In the mount 28 and within the recess 29 there are provided two sets of fixed contacts, one set consisting of individual contacts 36 and 37 on one side and the other set consisting of individual contacts 38 and 39 on the opposite side. Contact pins are mounted in the disc 31, insulated one from another, and in the embodiment shown pins 40 and 41 are respectively connected to individual contacts 38 and 36 while pins 42 and 43 are respectively connected to individual contacts 39 and 37. Leads from the coil 26 (but not shown in the interest of clarity) connect to respective pins 44 and 45. Pins 46 and 47 provide contacts for respective flexible leads or pigtails 48 and 49 best shown in FIG. 1 and routed in the space provided between mount 28 and disc 31. The flexible lead 48 attaches to a movable contact 50 on the lower end of the armature bar 10 to which it is attached by an insulating adhesive. Similarly, the flexible lead 49 is attached to a movable contact 51 on the armature bar 11 to which its is secured with a similar insulating adhesive.

T o bias the armature bar 10 normally into contact with the fixed contact 36, making it a normally closed contact, there is provided an L-shaped spring 55, a lower leg 56 of which is attached to the armature bar 10 at a location below the pivot shaft 12, as shown in FIG. 4. An upper leg 57 extends over the plate piece 16 to which it is attached by a weldment 58.

Similarly, an L-shaped spring 59 has a lower leg 60 attached to the armature bar 11, as shown in FIGS. 3 and 4, and an upper leg 61 extending over and attached to the plate piece 16 by means of a weldment 62.
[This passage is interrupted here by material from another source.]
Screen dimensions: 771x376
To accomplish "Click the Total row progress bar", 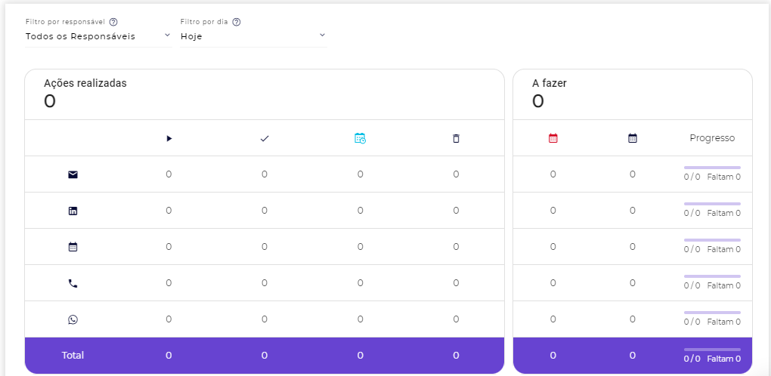I will (712, 350).
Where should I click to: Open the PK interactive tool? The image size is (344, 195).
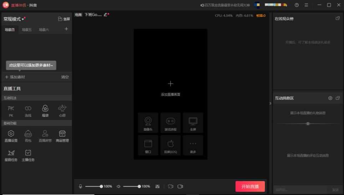(x=11, y=110)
To further assure simultaneous movement of the armature bars 10 and 11 there is a small wire rod 65 welded to armature bar 10 adjacent the upper end of the bar, as viewed in FIGS. 1, 3 and 4, the wire rod extending laterally to overlie the armature bar 11. In this relationship of parts the L-shaped spring 55 is made slightly weaker than the L-shaped spring 59 so that it will yield first, momentarily in advance of yielding of the spring 59 when the coil is energized, in which event the wire rod 65 will be pulled against the armature bar 11 as soon as the armature bar 10 begins to move and thereafter both armature bars will move precisely simultaneously as they shift from normally closed positions against fixed contacts 36 and 37 to closed positions against normally open fixed contacts 38 and 39.

After the device has been assembled in the form shown in FIGS. 3 and 4, the air in the chamber 34 may be exhausted through a tube 66, leaving the operating parts hermetically sealed by reason of the impervious disc 31 being sealed around its perimeter with an adjacent portion of the housing 33. In the alternative, an appropriate 4 gas may be injected into the chamber 36 through the same tube 66.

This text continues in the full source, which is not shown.